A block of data
++++++++++++++++++++

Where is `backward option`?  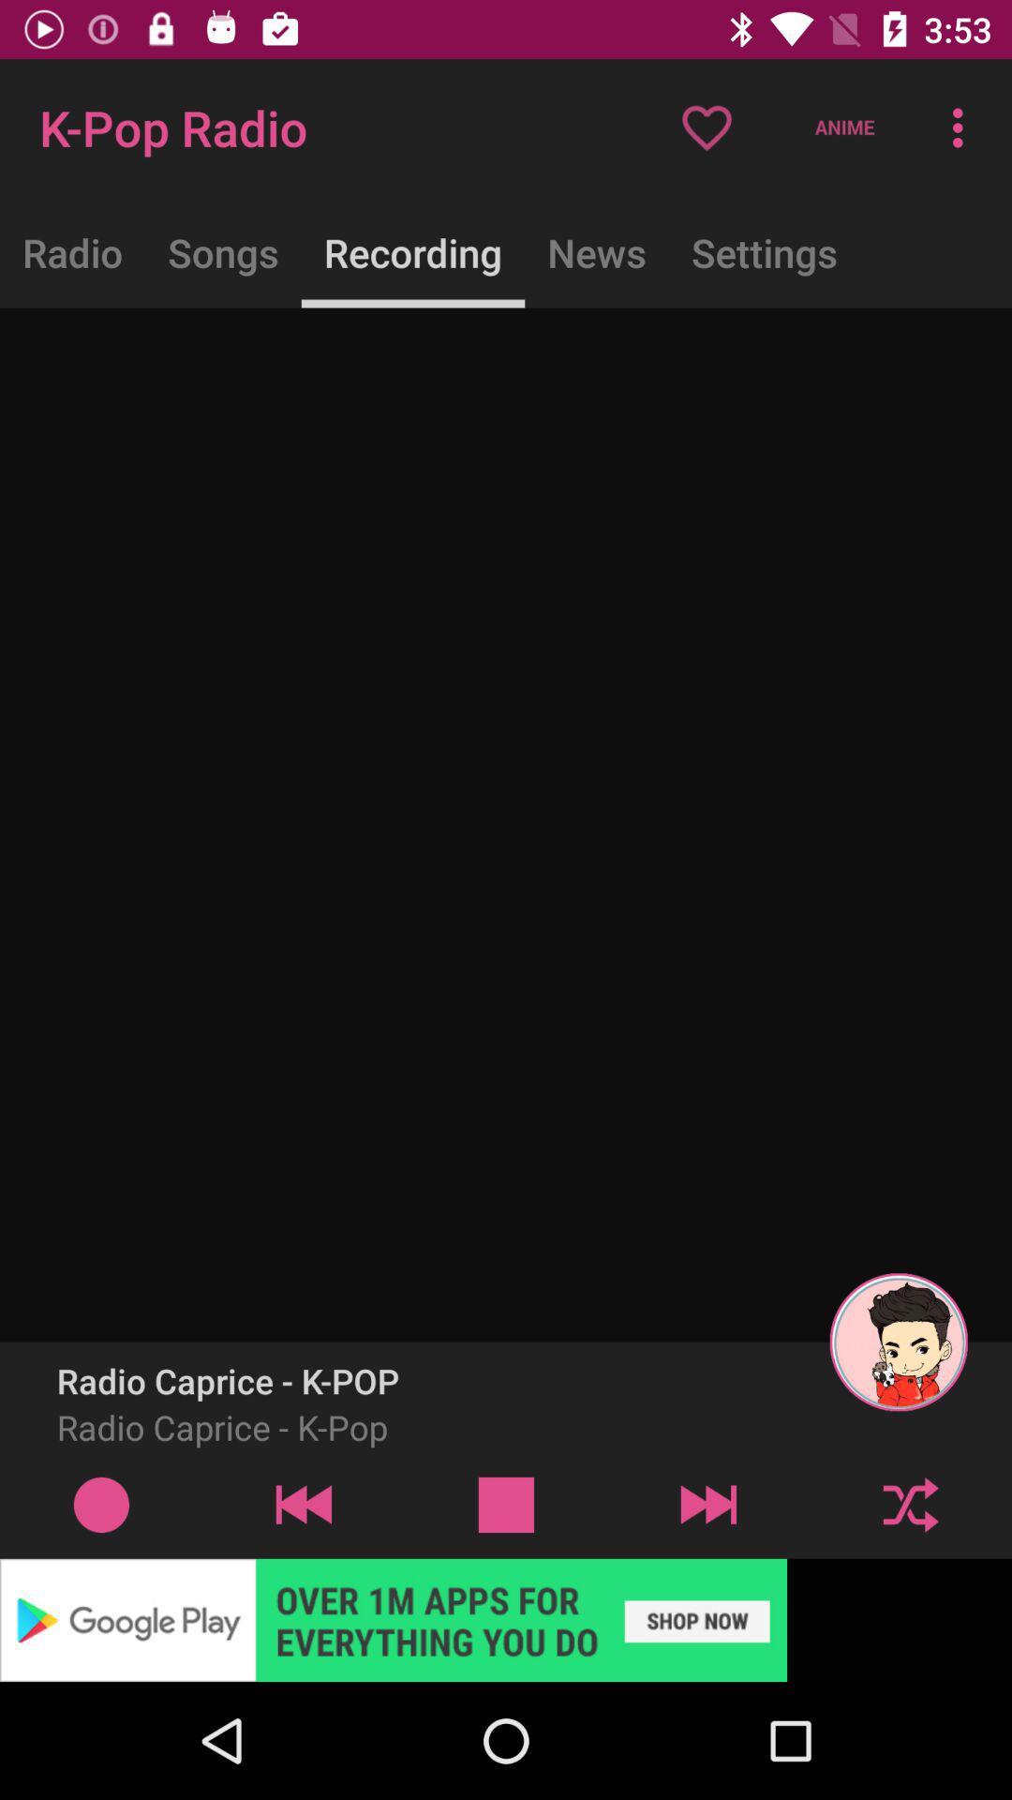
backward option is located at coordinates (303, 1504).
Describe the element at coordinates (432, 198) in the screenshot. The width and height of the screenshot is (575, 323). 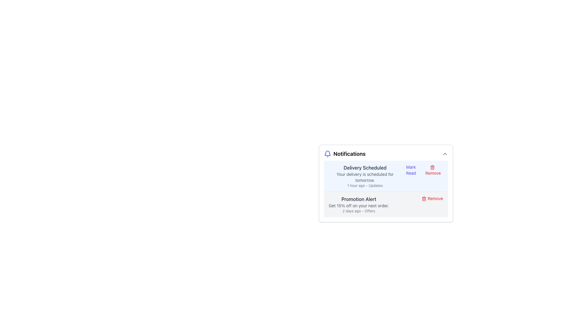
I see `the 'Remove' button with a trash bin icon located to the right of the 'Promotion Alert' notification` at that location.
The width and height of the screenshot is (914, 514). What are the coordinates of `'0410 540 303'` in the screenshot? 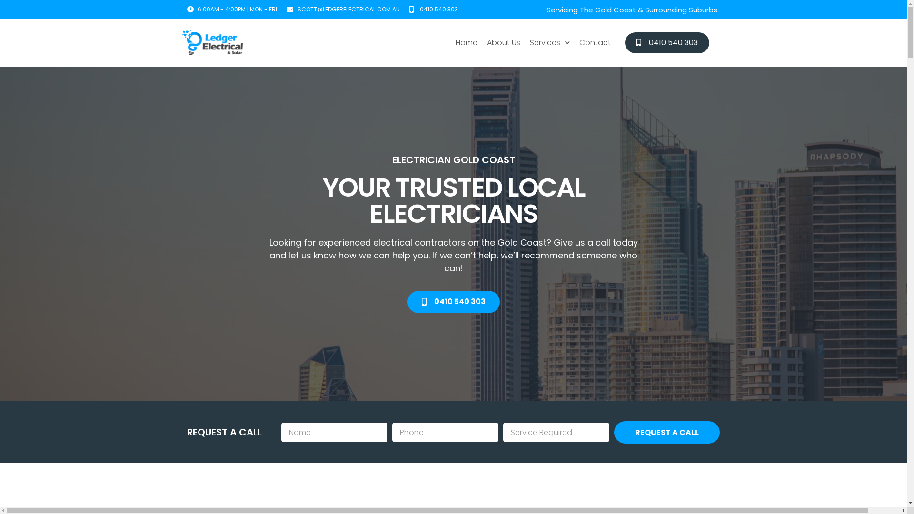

++++++++++++++++++++

EXERCISE DIRECTIONS. Rewrite the stretch from the line containing "Describe the element" through the end of the data above as a Markdown table with the columns Row and Text, numbering each line and omitting blank lines. Leave the pictures out of your answer.

ANSWER TO THE EXERCISE.
| Row | Text |
|---|---|
| 1 | Describe the element at coordinates (432, 198) in the screenshot. The width and height of the screenshot is (575, 323).  |
| 2 | I see `the 'Remove' button with a trash bin icon located to the right of the 'Promotion Alert' notification` at that location. |
| 3 | The width and height of the screenshot is (914, 514). What are the coordinates of `'0410 540 303'` in the screenshot?  |